Pero la realidad es bien distinta: los estudios indican un retraso de entre 11 y 30 meses, desde la primera consulta realizada por los padres hasta la obtención de un diagnóstico específico. Por este motivo, la publicación de una nueva estrategia eficaz para su diagnóstico temprano (en los 12 primeros meses de vida) en la consulta del pediatra es una buena noticia. Máxime cuando se valoran los datos de investigaciones como la llevada a cabo por el Grupo de Estudio de los TEA (GETEA), del Instituto de Salud Carlos III, con 650 familias españolas. En ella se constata que sólo un 5% de las mismas asegura que fue el pediatra el primero en sospechar la existencia de la patología, aunque cuando la reconoce lo hace antes que los familiares.
La propuesta, bautizada como 'Un chequeo adecuado durante el primer año' y de tan solo cinco minutos de duración, llega de la mano de científicos de la Universidad de California (EEUU). Dirigido por Karen Pierce, los investigadores montaron una red de 137 pediatras en la región de San Diego a los que se les instruyó sobre el autismo durante un seminario. Todos iniciaron un programa sistemático de chequeo a los pequeños de menos de 12 meses de la zona (en total se analizó a 10.479 bebés). Como parte del control regular de su hijo, los padres o cuidadores recibieron un breve cuestionario llamado 'Comunicación y escala de comportamiento simbólico según el desarrollo del bebé' en el que se incluyen preguntas como el contacto visual del menor, los sonidos, las palabras, los gestos, el reconocimiento de objetos y otras formas de comunicación apropiadas para la edad. Los pequeños que 'fallaban' en esta prueba fueron sometidos a nuevos chequeos cada seis meses hasta los tres años.
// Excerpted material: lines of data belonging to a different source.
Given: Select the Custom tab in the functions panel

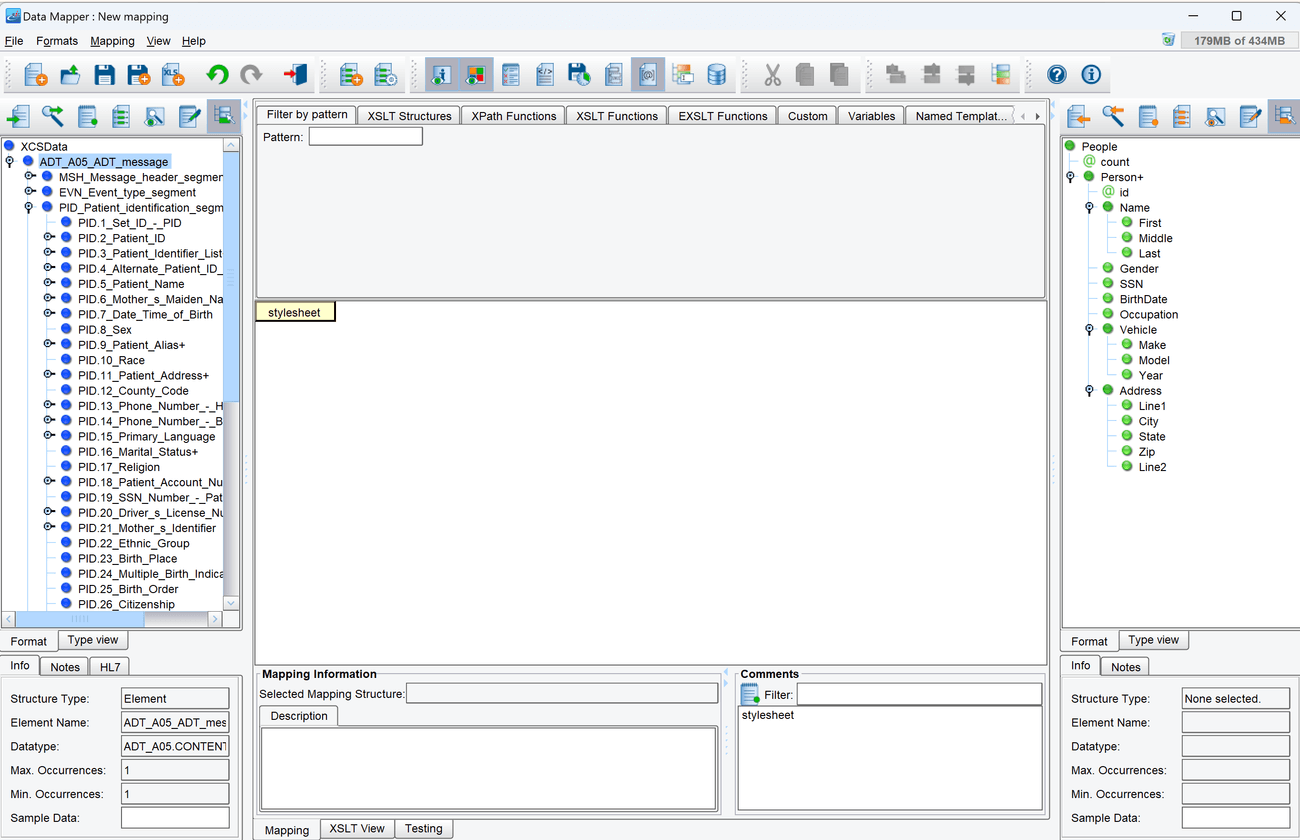Looking at the screenshot, I should [806, 115].
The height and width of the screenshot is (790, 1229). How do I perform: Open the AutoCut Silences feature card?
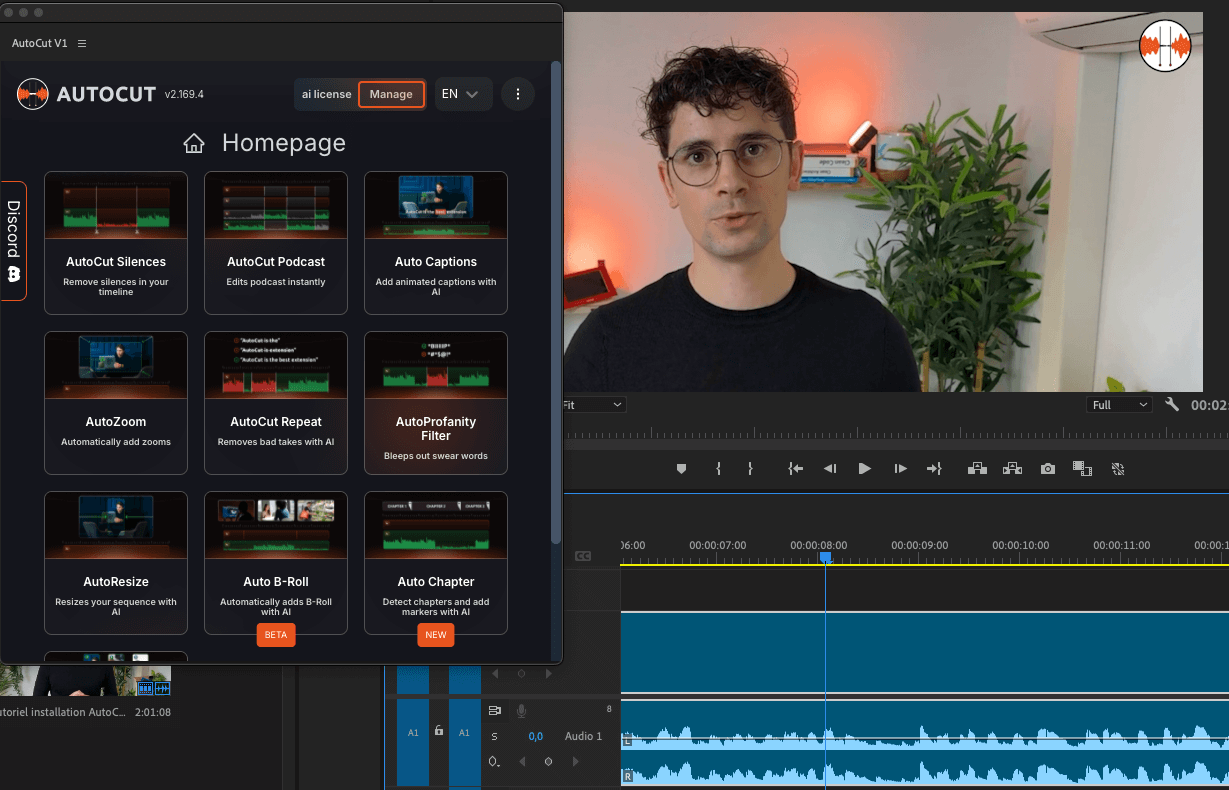[x=116, y=243]
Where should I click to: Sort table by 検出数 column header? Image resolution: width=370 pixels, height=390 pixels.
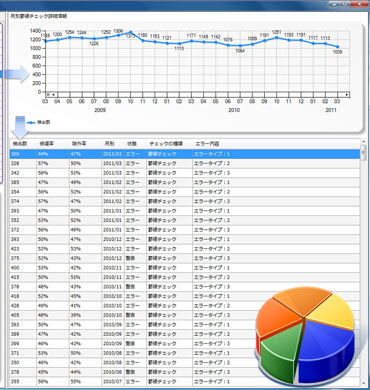(20, 144)
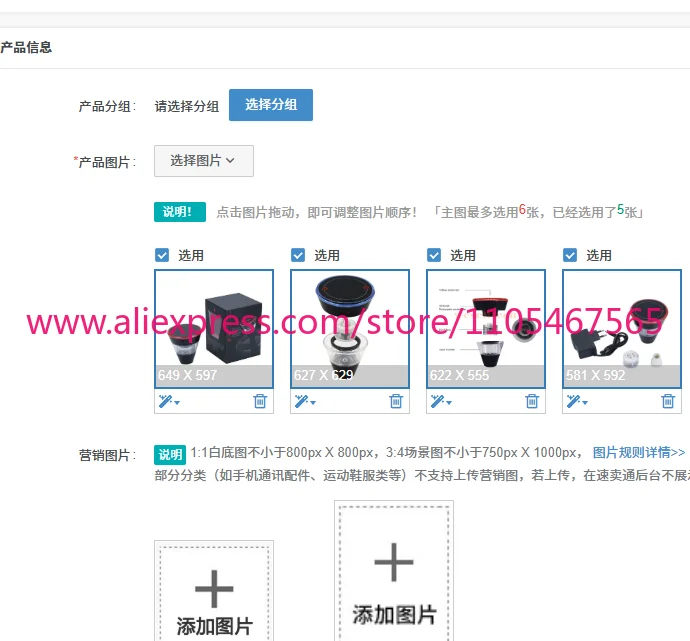Remove the 581 X 592 image via trash icon
Image resolution: width=690 pixels, height=641 pixels.
click(668, 401)
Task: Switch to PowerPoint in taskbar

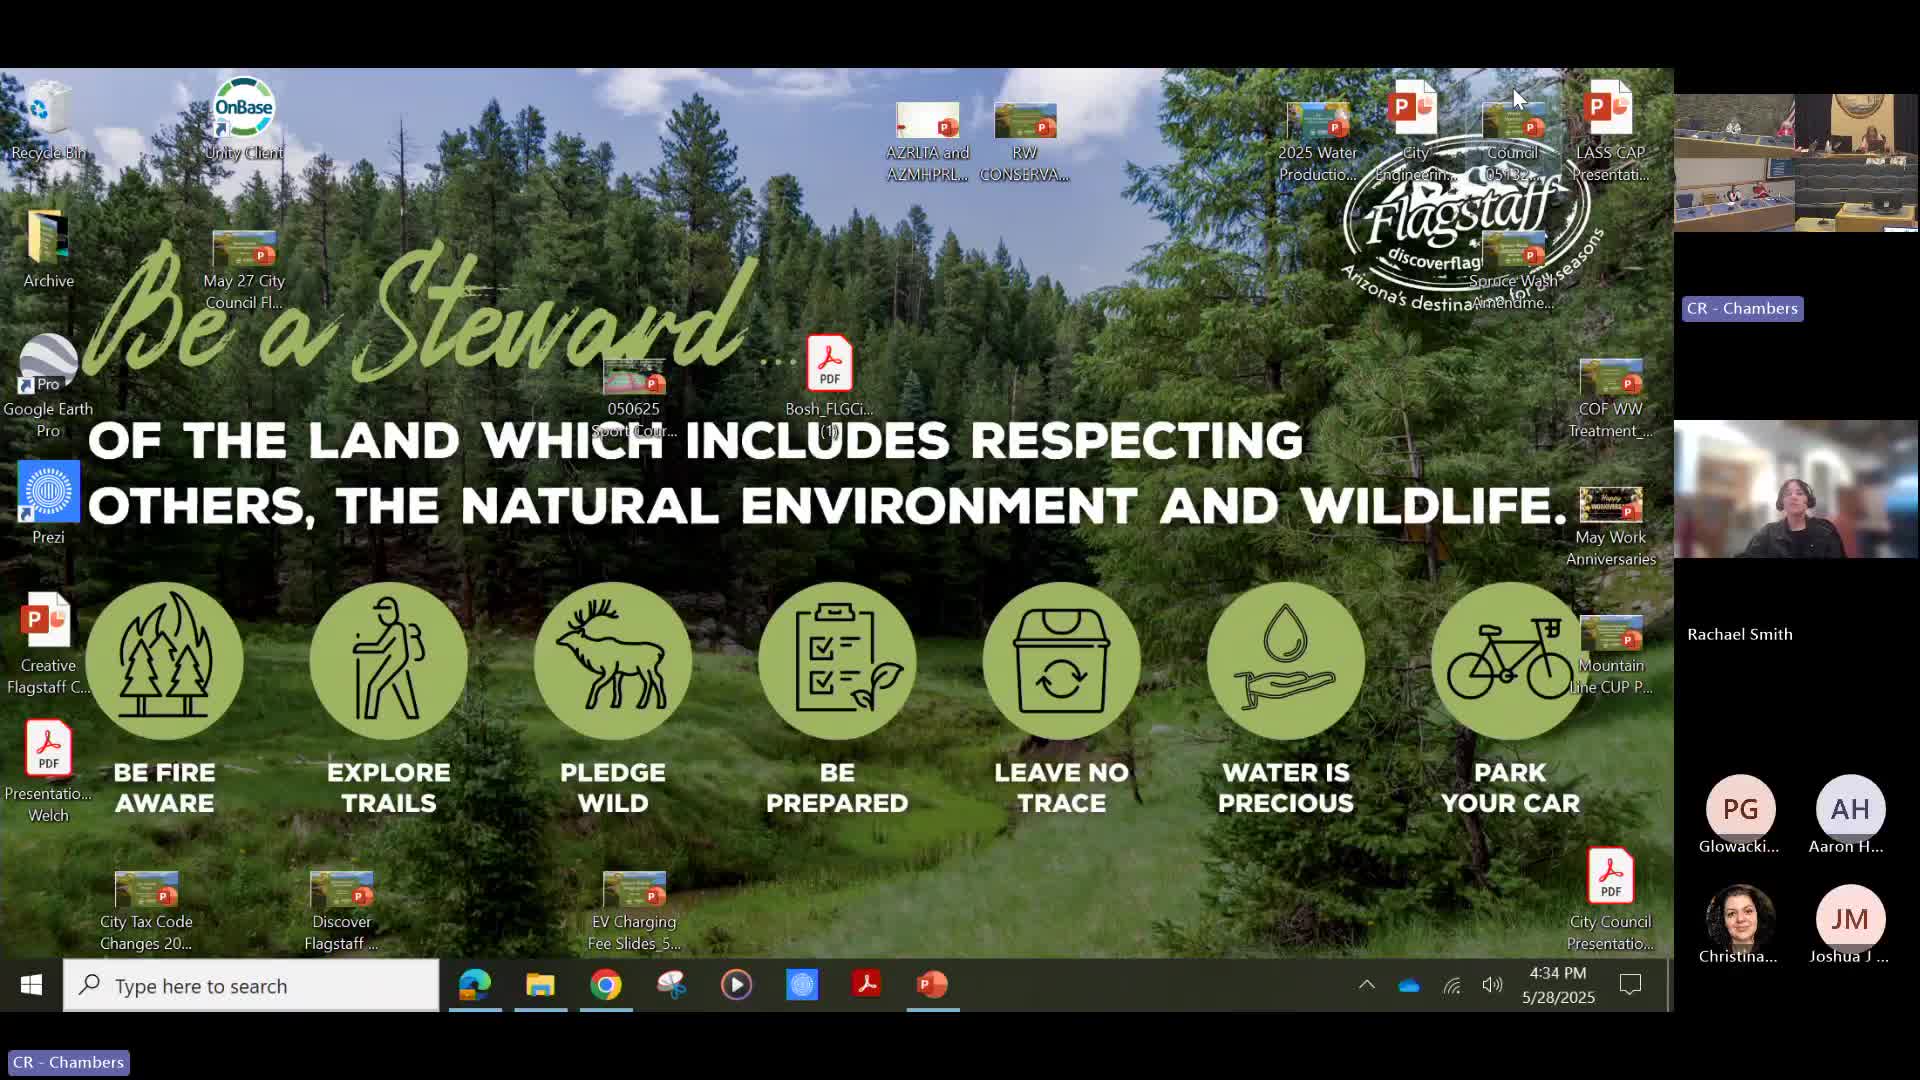Action: tap(932, 985)
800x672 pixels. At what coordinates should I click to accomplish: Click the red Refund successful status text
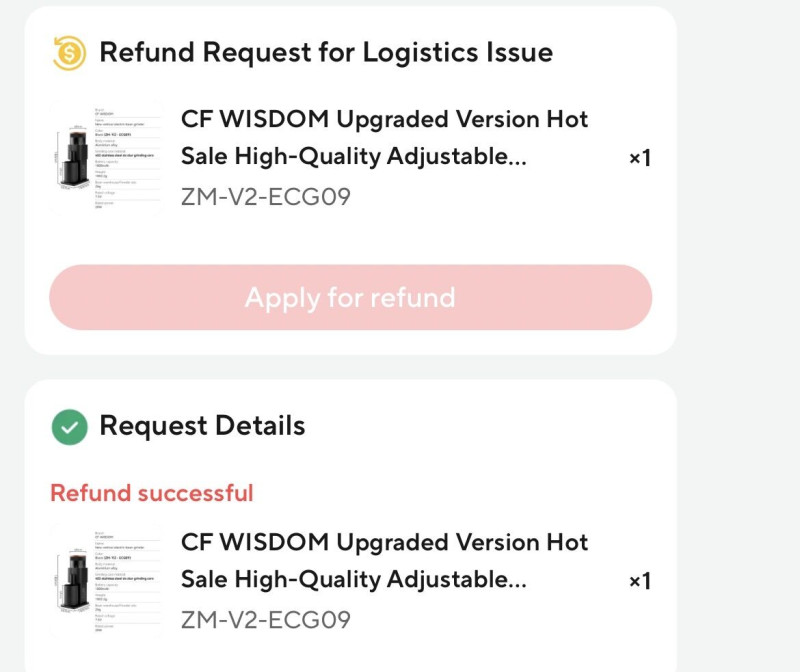pos(152,493)
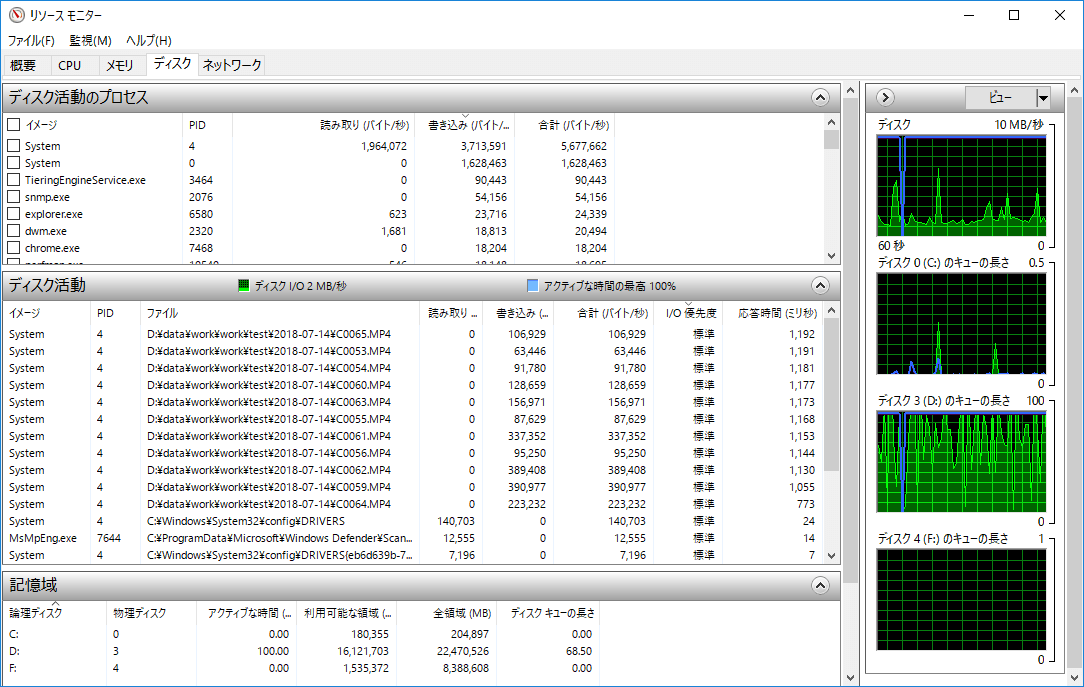
Task: Check the box for TieringEngineService.exe
Action: 14,180
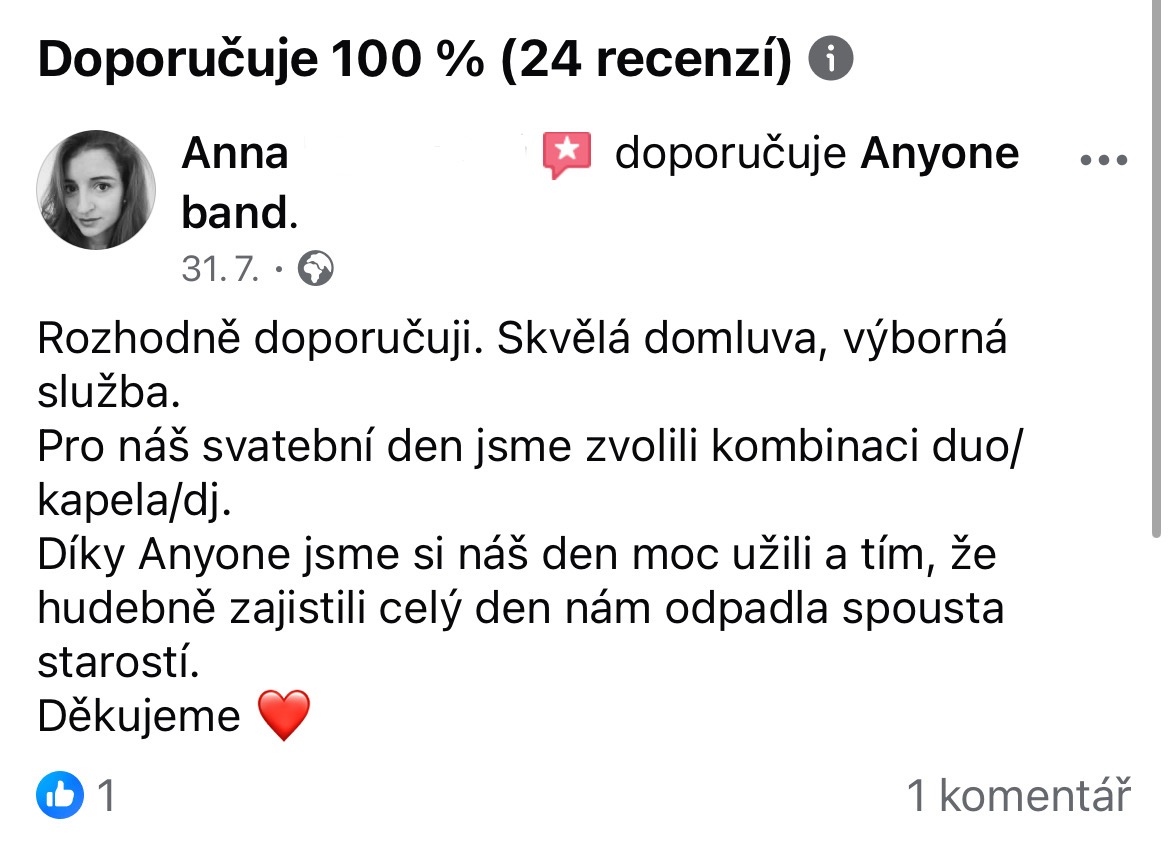Click the blue thumbs-up reaction icon
Viewport: 1170px width, 850px height.
pyautogui.click(x=60, y=796)
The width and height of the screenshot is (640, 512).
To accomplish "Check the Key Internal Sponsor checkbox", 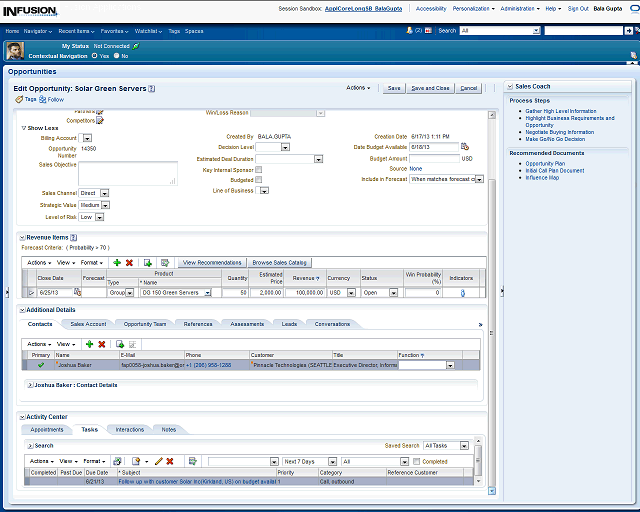I will coord(259,170).
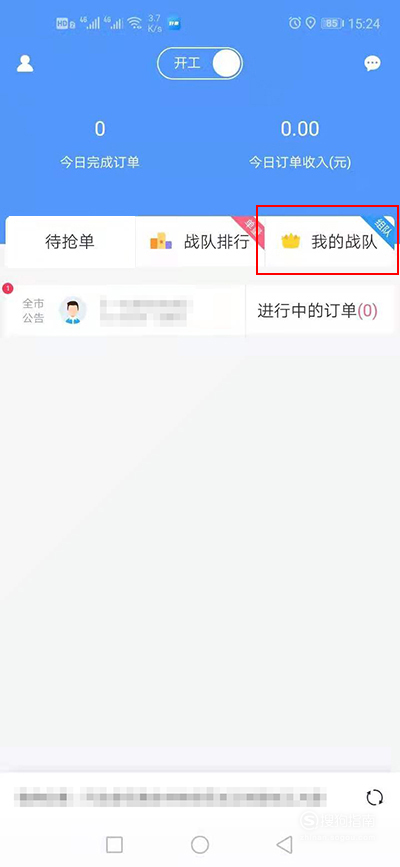Tap the recent apps square button
The width and height of the screenshot is (400, 867).
(x=115, y=844)
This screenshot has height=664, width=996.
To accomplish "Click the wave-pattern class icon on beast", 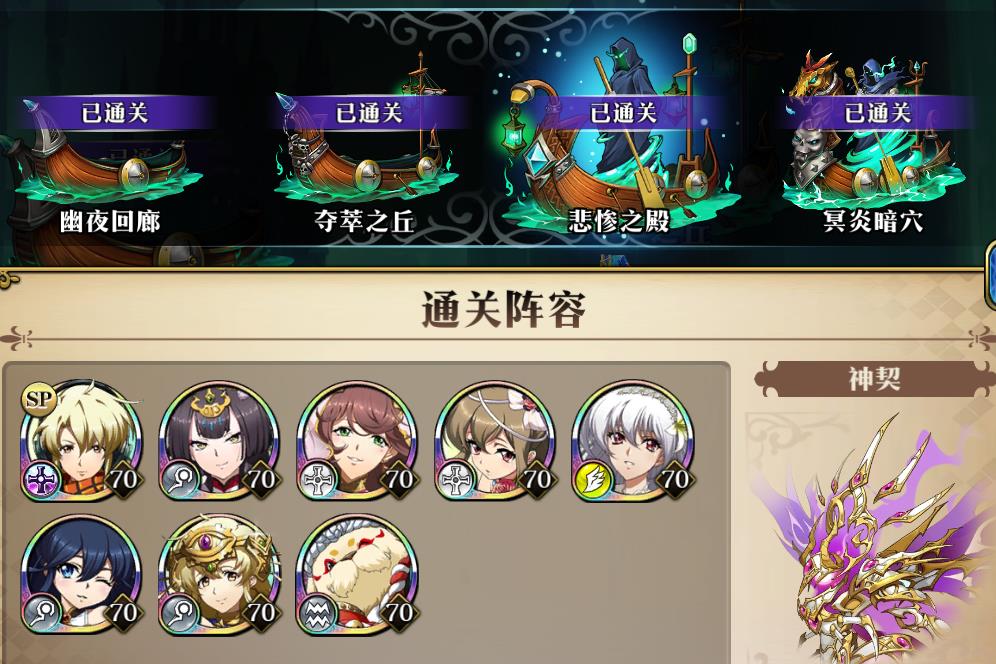I will [318, 612].
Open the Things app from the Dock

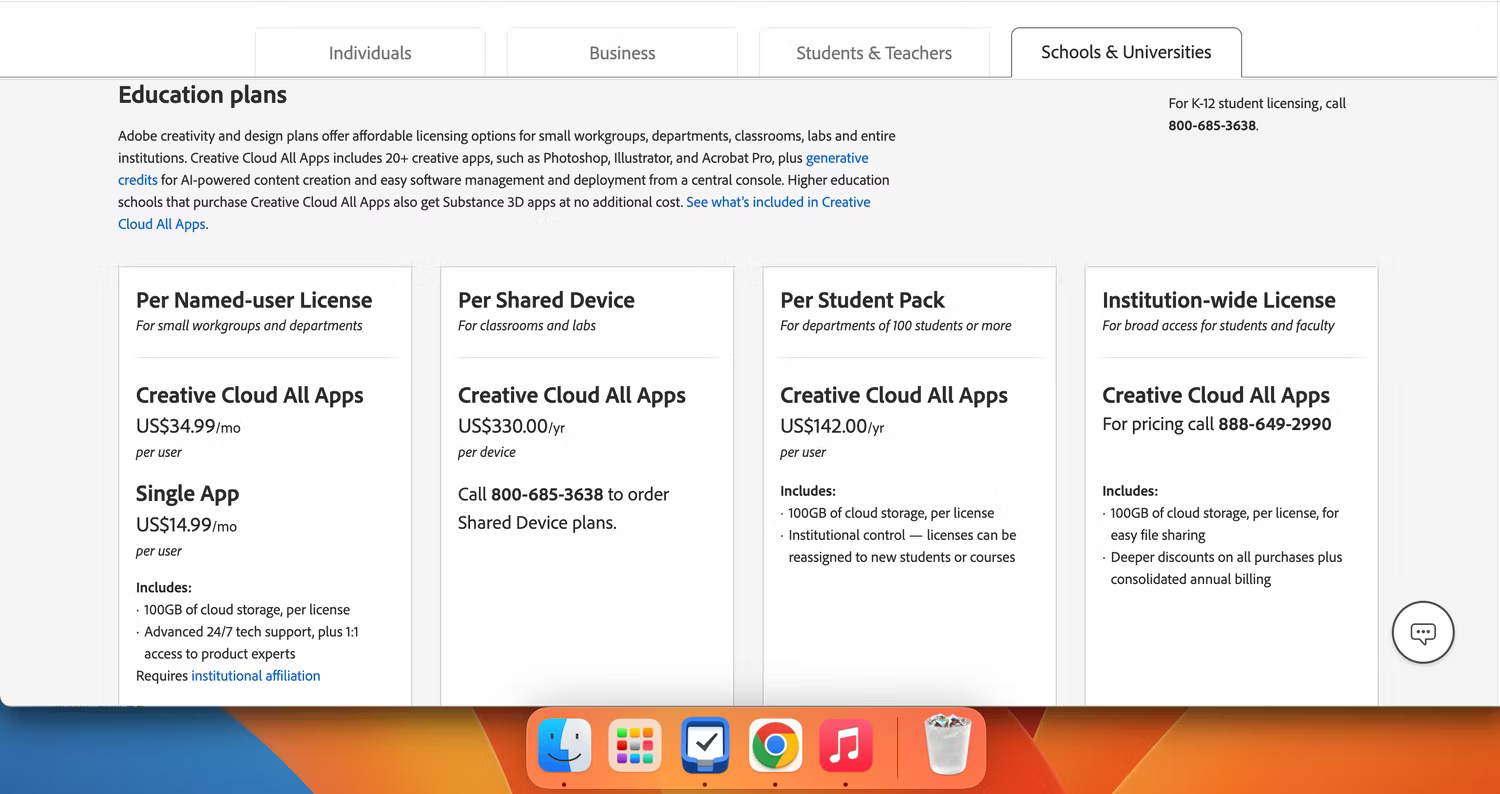click(x=705, y=745)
Una oportunidad Los datos revelan que 184 de los pequeños tuvieron que ser reevaluados. "Un total de 32 de ellos ha recibido un diagnóstico provisional o definitivo de autismo; 56, de retraso en el lenguaje, nueve de déficit de desarrollo y otros 36 por otros tipos de problemas en el crecimiento. El valor predictivo de esta técnica fue del 75% y se realiza en tan solo cinco minutos", determinan los investigadores. El pediatra Chrystal de Freitas, quien ha participado en el estudio, reconoce que "cuando empezamos a dar a los padres la encuesta, me pareció que prestaba más atención a lo que tenía que compartir con ellos y dedicaban más atención al desarrollo de sus hijos", ha reconocido el pediatra Chrystal de Freitas, quien ha participado en el estudio. "Además de que me da la oportunidad de hacer una evaluación más completa , permite a los padres tener más tiempo para procesar la información de que su hijo podría sufrir un retraso del desarrollo o autismo, un mensaje que ningún progenitor quiere oír, pero cuanto antes se detecte antes empieza el tratamiento", añade.
Dada la falta de un chequeo universal para estos trastornos, este programa podría adoptarse en las consultas de pediatría, sin coste alguno, insisten los investigadores. Antes de la realización de esta investigación, "la mayoría de los profesionales participantes reconoció que no solía hacer chequeos sistemáticos de TEA. Tras el estudio, un 96% consideró la prueba como muy positiva y todos han anunciado que seguirá utilizándola".
Siempre que haya recursos A la doctora Mara Parellada, coordinadora de la Unidad de Autismo del Hospital Gregorio Marañón de Madrid aconseja a los padres que la "forma más eficaz de saber si su hijo puede tener un TEA es observando todo lo que tienen que ver con la forma de comunicarse y relacionarse. Un bebé de menos de un año mira, sonríe, pide, llama la atención de los padres, tirando cosas para que se las den... Es un factor muy importante".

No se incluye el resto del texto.